As for the hand in question, the $25/$50 cash game had players with buy-ins ranging from $5,000 up to $20,000, with Gavin Smith sitting in with a minimum stack in front of him. Mike Dentale then put in a live straddle for $100, with a “very loose and aggressive” Greg Mueller subsequently bumping it up to $300.
“Matt Glantz [5-2] just called from the button, which told me that Matt had a hand. On limited occasions he would have a very strong hand there, because Shaun Deeb was in the big blind and is known to be a bit of a squeezer. But far more frequently in that situation, Matt would have a hand that he’s looking to gamble with.”
Gavin Smith [K-Q] then decided to raise it up to $1,375, with everyone folding to Glantz who made the call, before subsequently pushing over the top of Smith’s $1,800 bet on an 8-9-5 with two hearts flop. As Smith continues:
“A good friend of mine, Nick Brancato, summed it up like this: “I would love to have someone show me the math that would ever make this pre-flop call a positive equity play.” You’re only going to hit the flop good about 20 percent of the time—and by “hit the flop,” I mean flop a flush draw, two pair, or better. Those are the hands you’re really looking to win a big hand with, and my stack was too small to make that math right. Matt was also in a spot where if he flops one pair, he’s pretty much committed to go with the hand. My range was pretty small, and K-Q is right at the bottom of it. He put himself in a situation where he called $1,075 to win another $4,000. More often than not, if he’s behind, he’s going to have to pay me off. And if he’s ahead, like in this hand, he’s not going to get paid off.”

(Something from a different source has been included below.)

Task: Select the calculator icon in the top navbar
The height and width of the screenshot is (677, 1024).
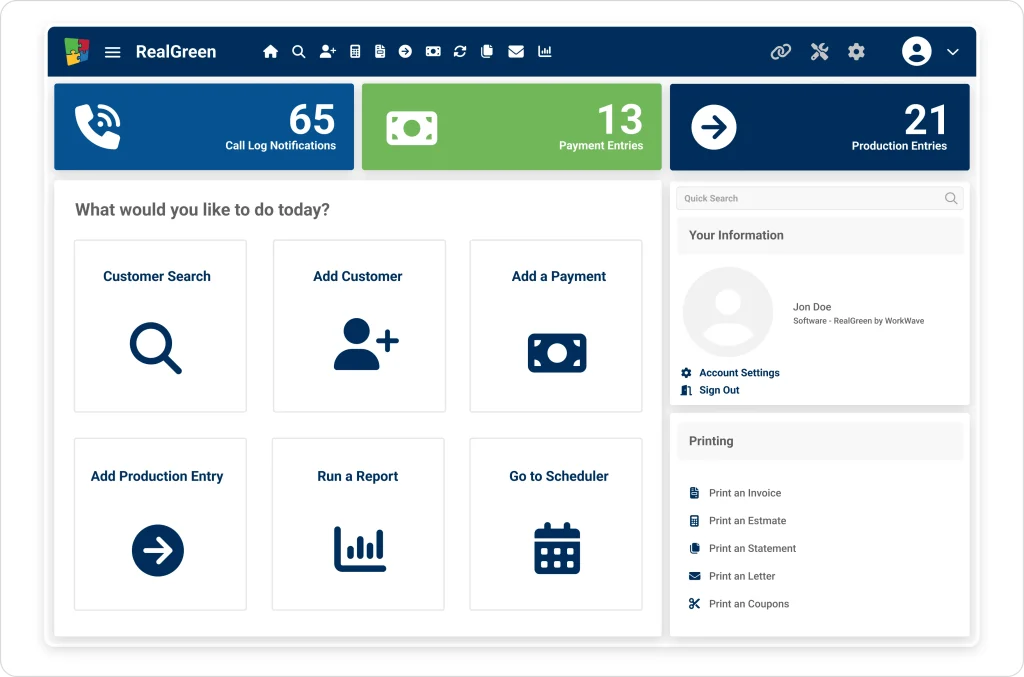Action: click(x=353, y=51)
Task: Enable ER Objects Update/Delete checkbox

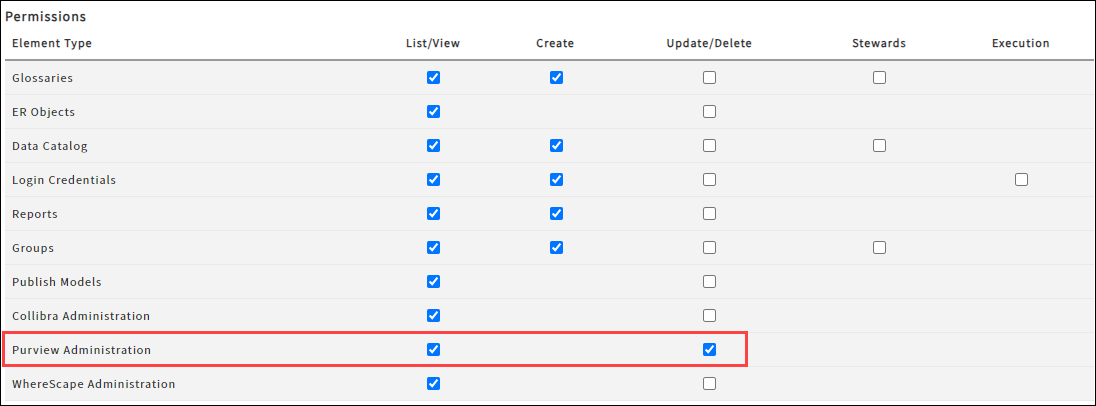Action: point(709,112)
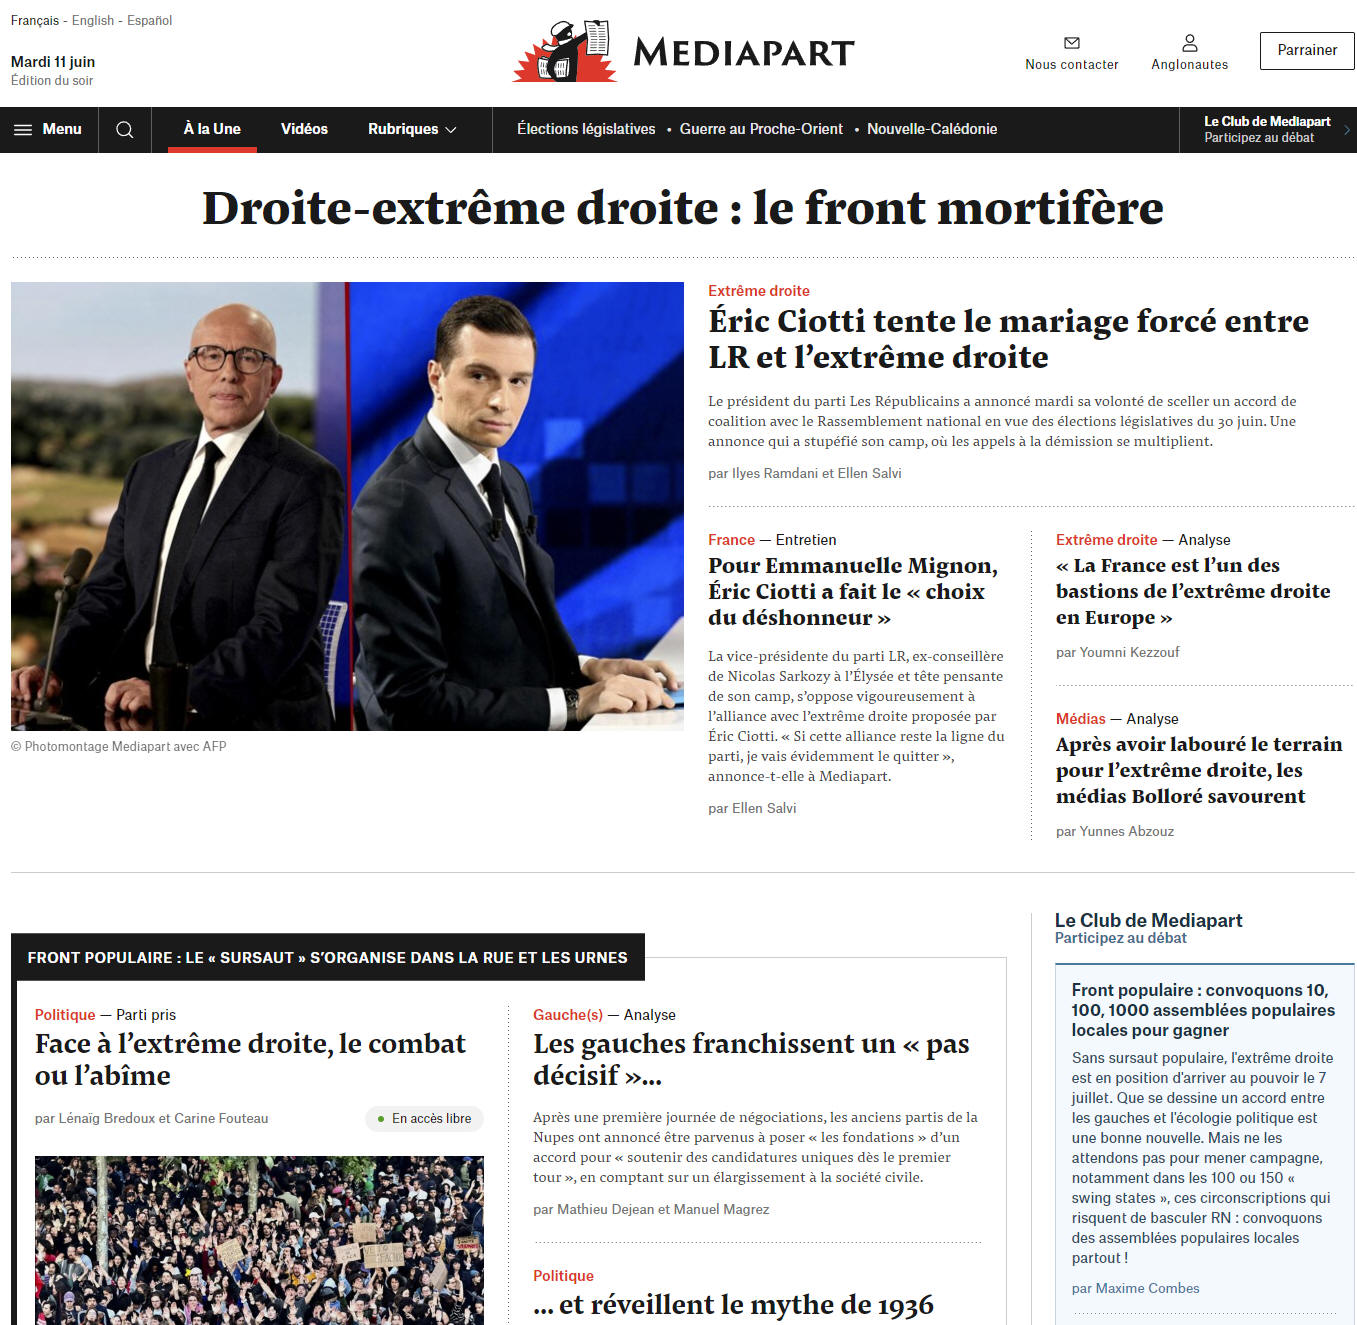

As to why his fellow poker pro would make such an unpalatable move, well Gavin Smith puts it all down to the impact television has on players at the table who are “looking for ways to be memorable.” Heaping further admonishment on his friend, Gavin Smith then offers up some helpful advice on how he should really have played the hand:
“What’s also important to remember is that while I have this reputation of being a rammer-jammer crazy player, and sometimes I am that guy, sometimes I’m not. Watch how people are playing. I see a lot of good poker players turn into losing players because they make decisions based on opponents’ reputations, rather than how they’re playing that day. People should have looked at me that day and realized I was playing ultra tight, which makes Matt’s call infinitely worse.”